Copy each line of the listing that includes "size".
+===+
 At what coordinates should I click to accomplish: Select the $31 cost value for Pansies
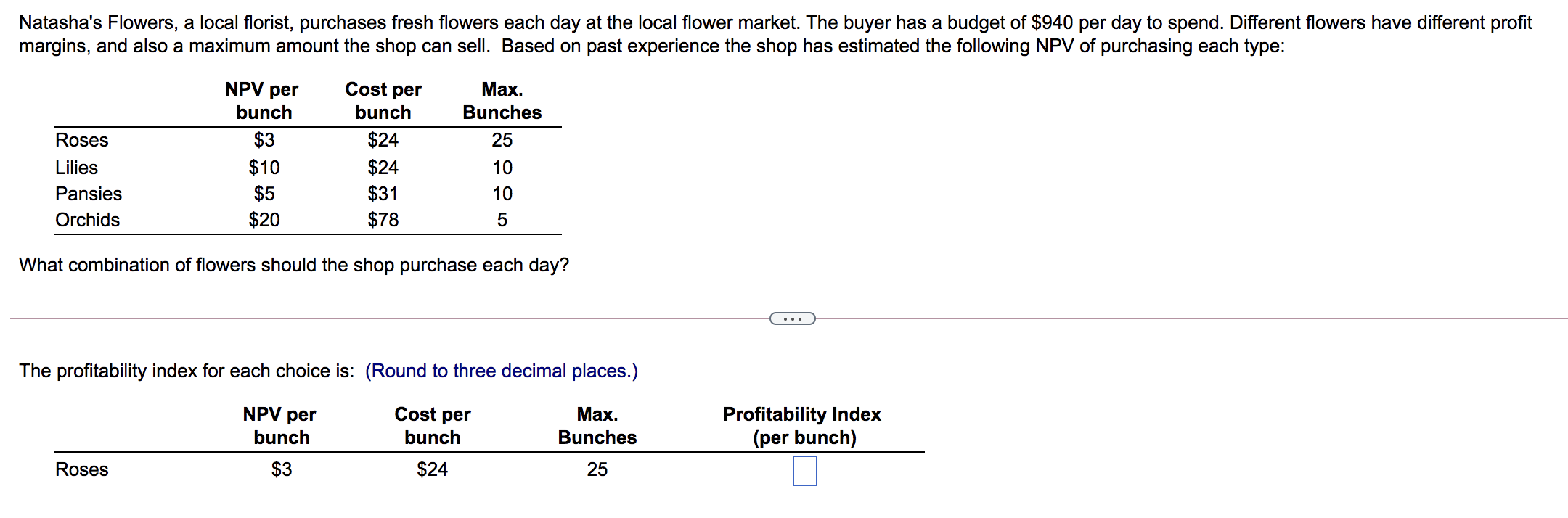click(382, 193)
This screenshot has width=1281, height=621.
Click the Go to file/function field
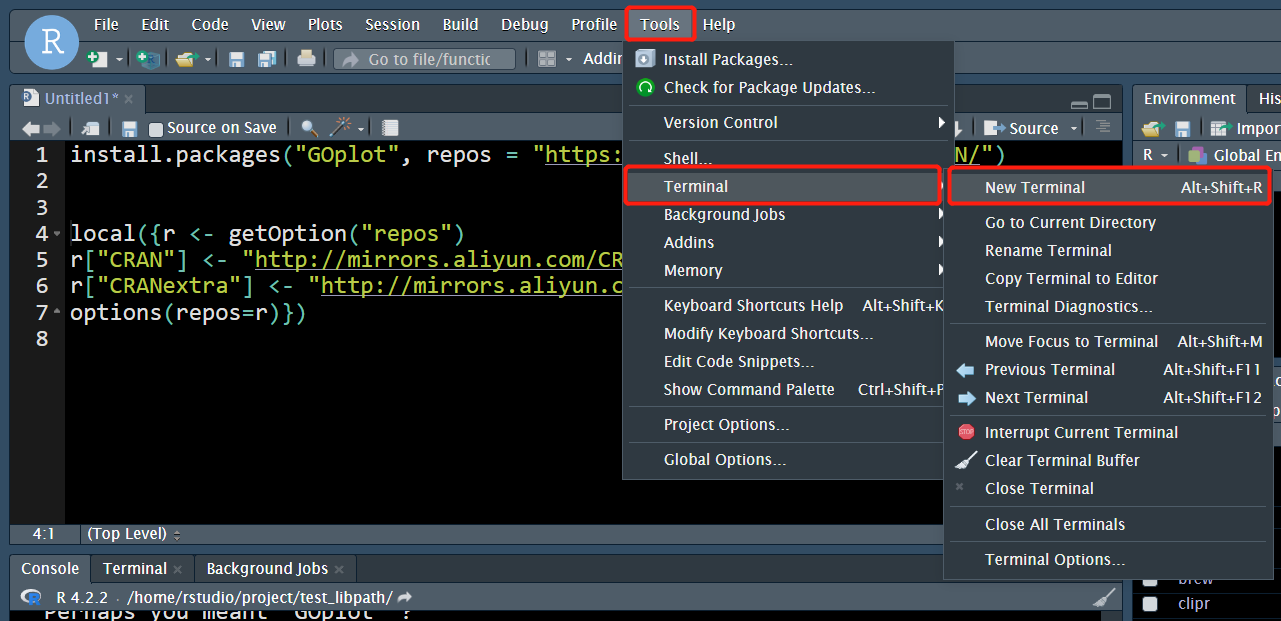pos(428,60)
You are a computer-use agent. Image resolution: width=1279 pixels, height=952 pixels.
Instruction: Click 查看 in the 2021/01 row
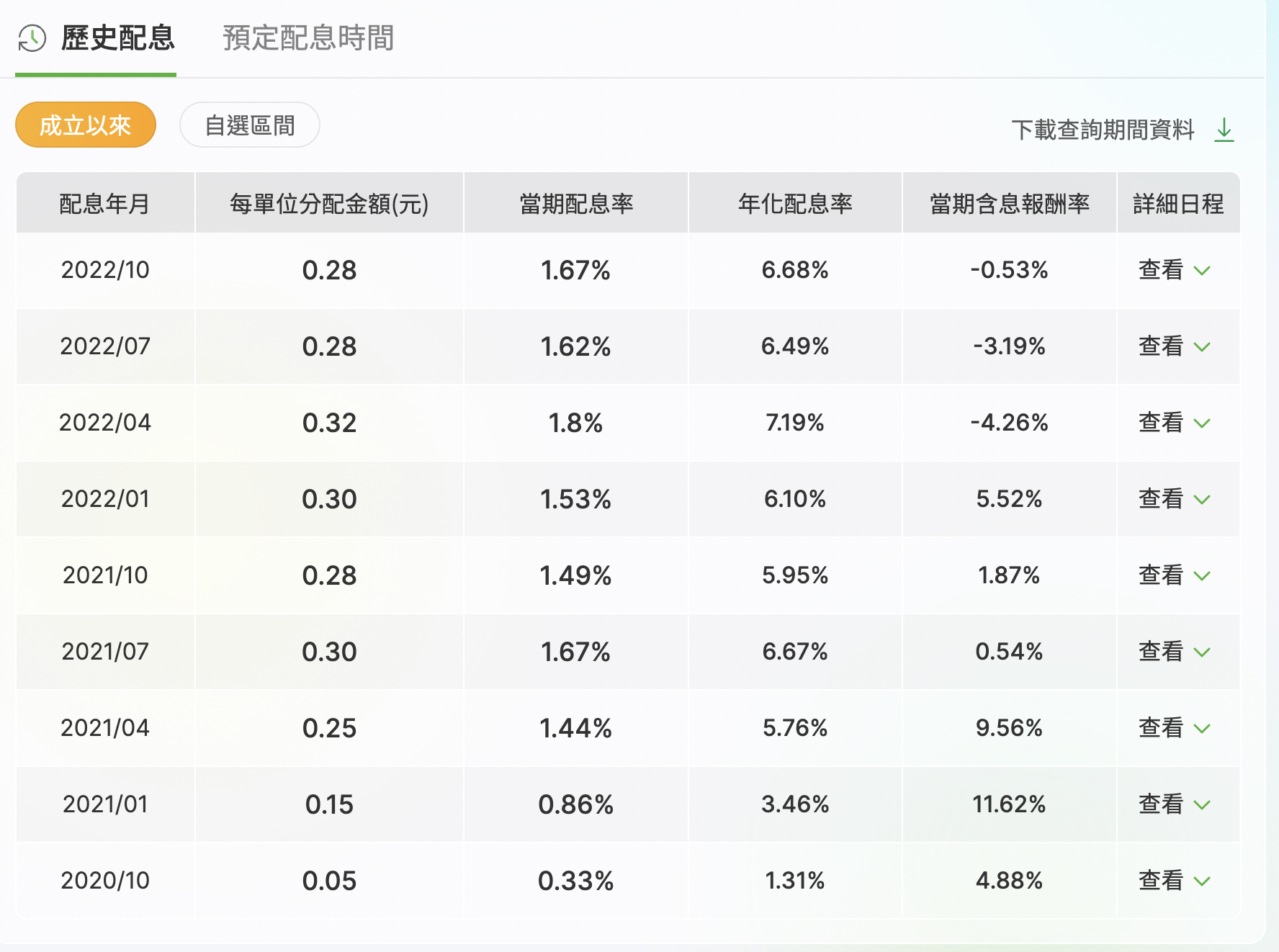point(1161,804)
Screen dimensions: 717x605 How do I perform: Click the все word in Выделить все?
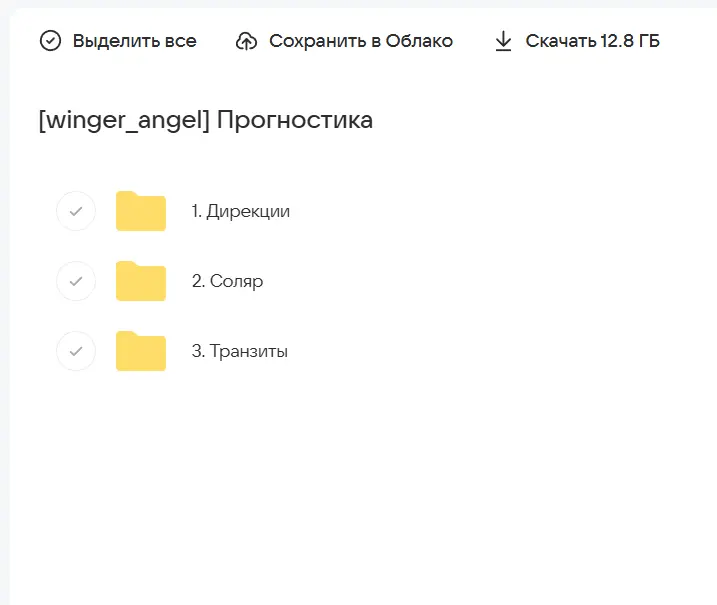pos(181,41)
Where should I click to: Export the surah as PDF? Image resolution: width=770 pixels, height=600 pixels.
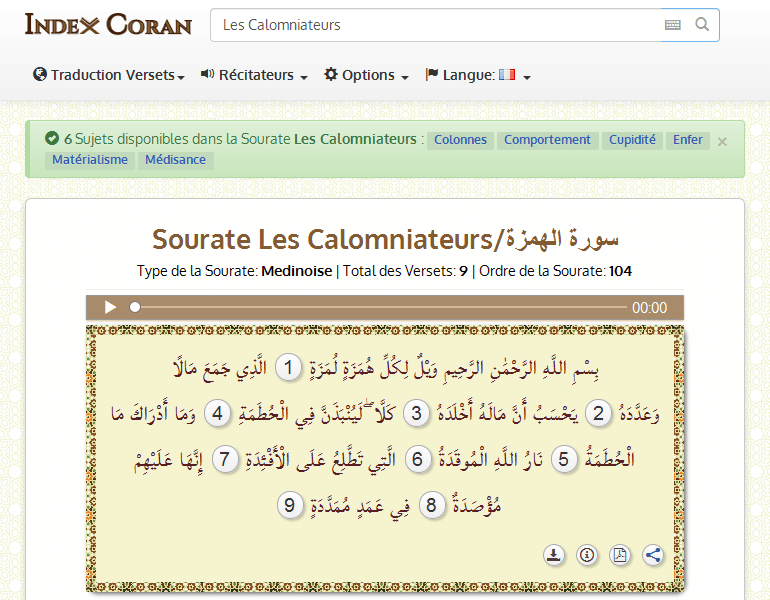[x=620, y=555]
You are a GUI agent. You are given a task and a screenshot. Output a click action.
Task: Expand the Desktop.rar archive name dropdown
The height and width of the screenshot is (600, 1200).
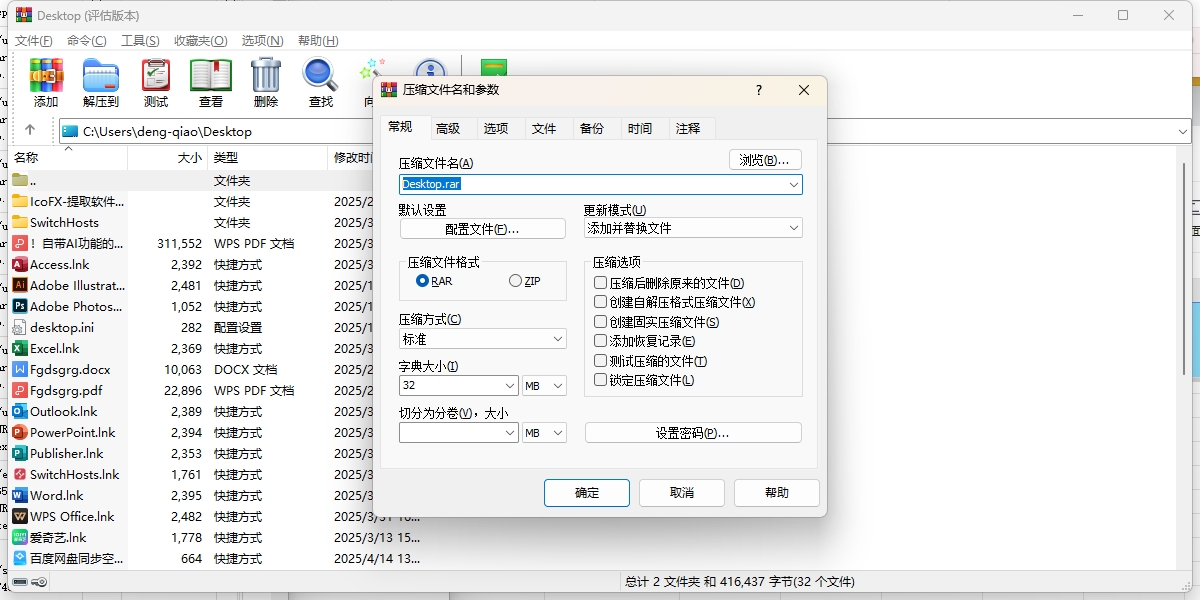pyautogui.click(x=794, y=184)

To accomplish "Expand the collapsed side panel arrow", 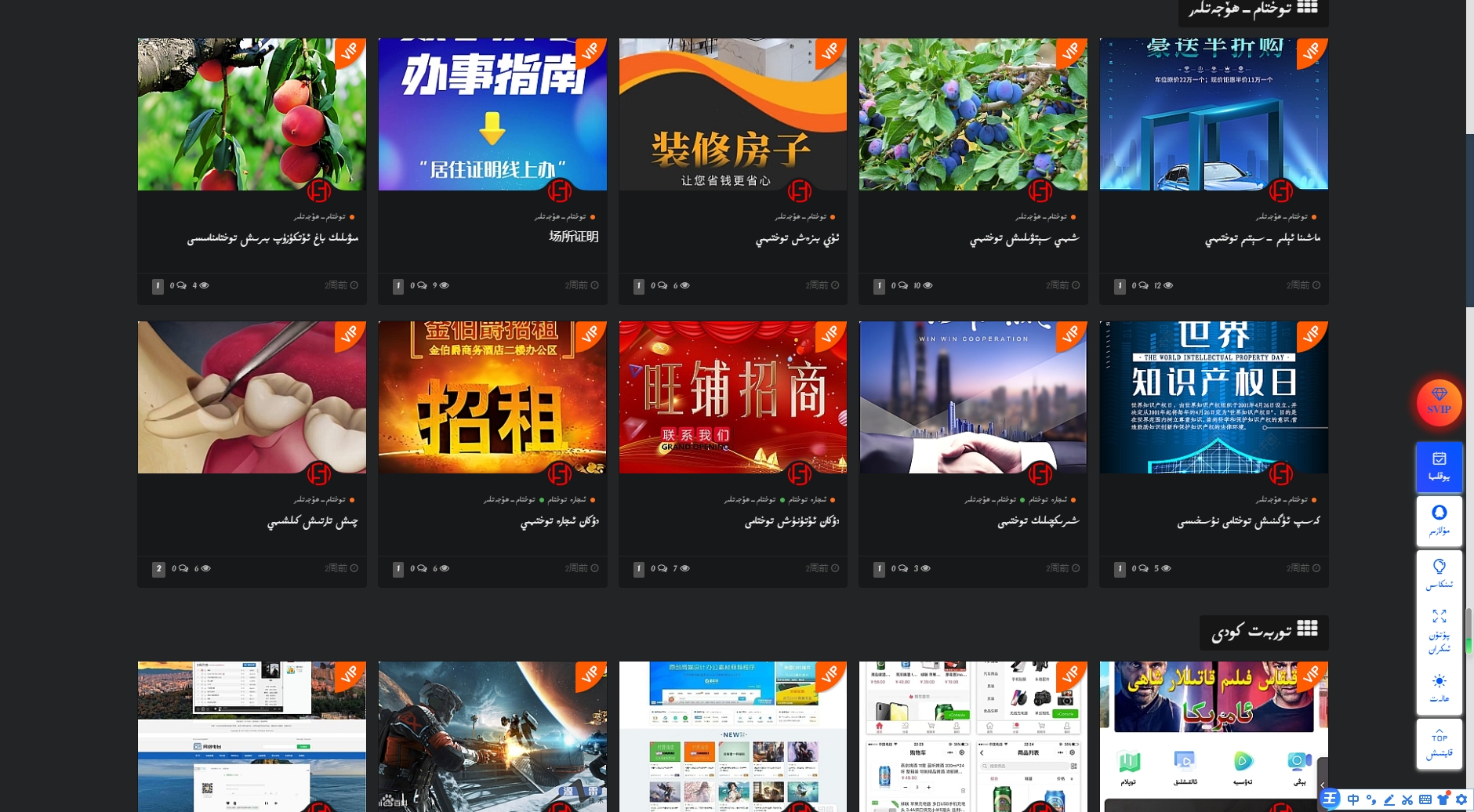I will click(1323, 785).
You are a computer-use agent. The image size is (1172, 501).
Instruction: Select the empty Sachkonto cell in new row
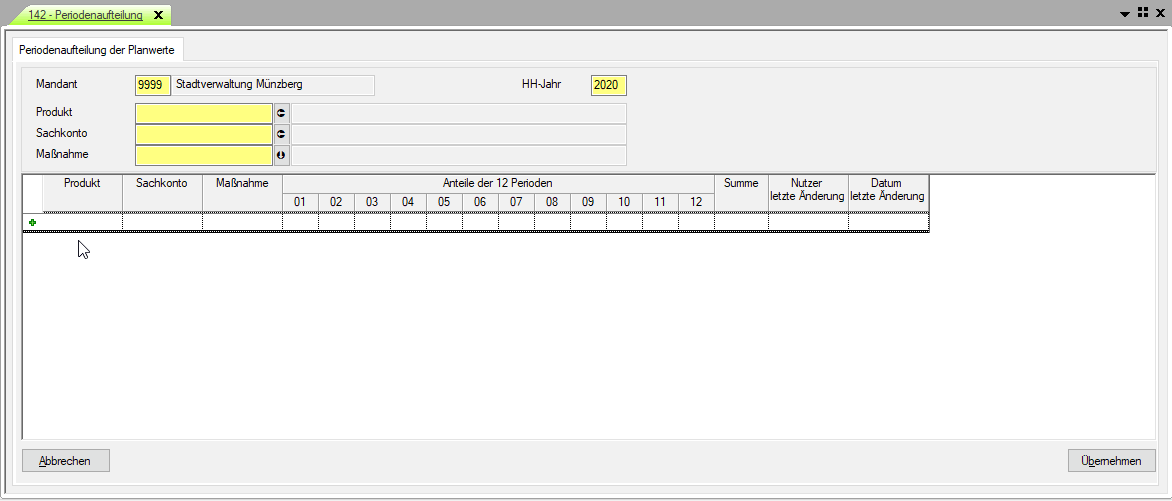pyautogui.click(x=162, y=222)
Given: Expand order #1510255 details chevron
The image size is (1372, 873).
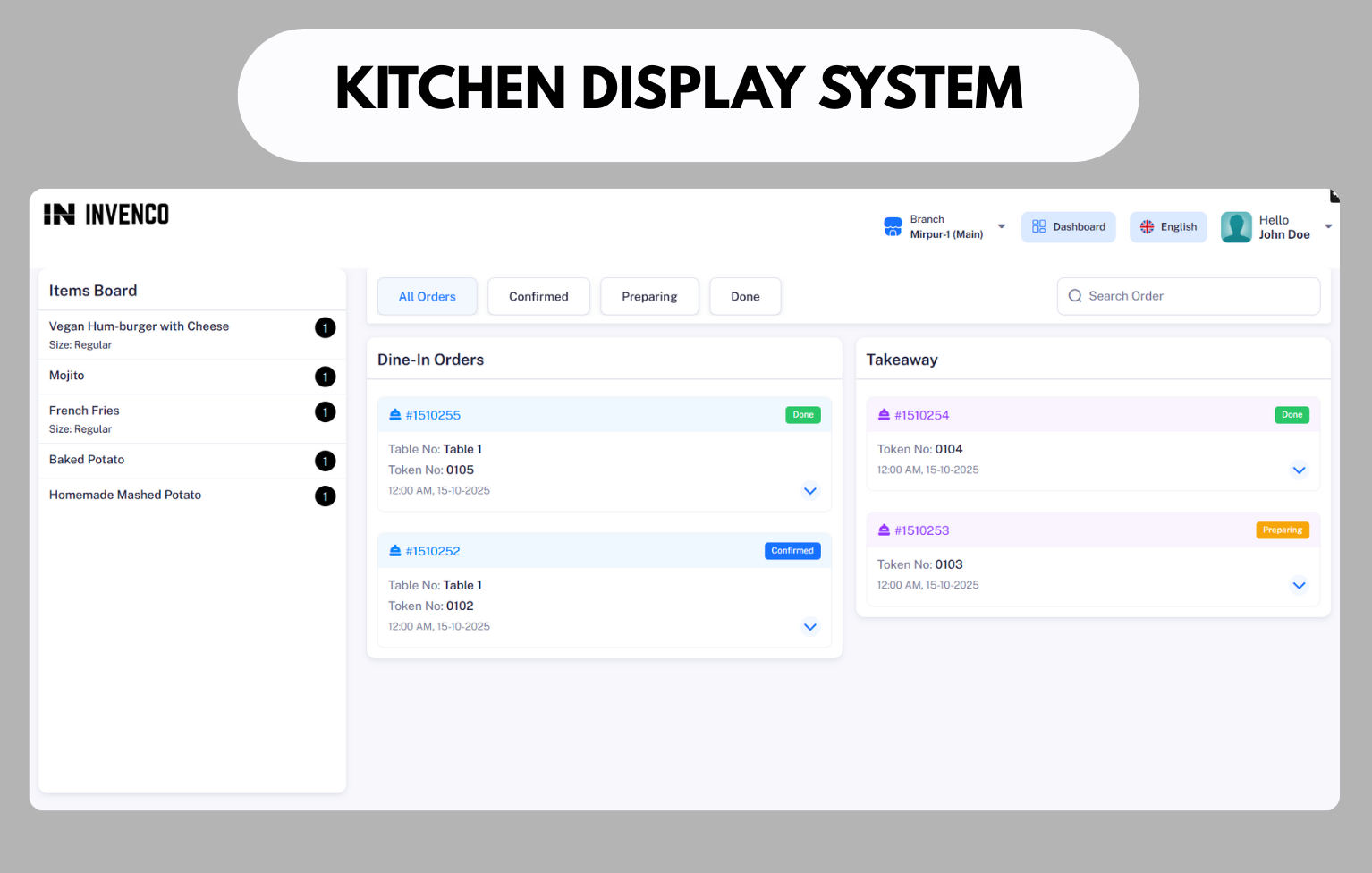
+===+
RESULT FOR THIS TASK:
You are a computer-use agent. The image size is (1172, 501).
The image size is (1372, 873).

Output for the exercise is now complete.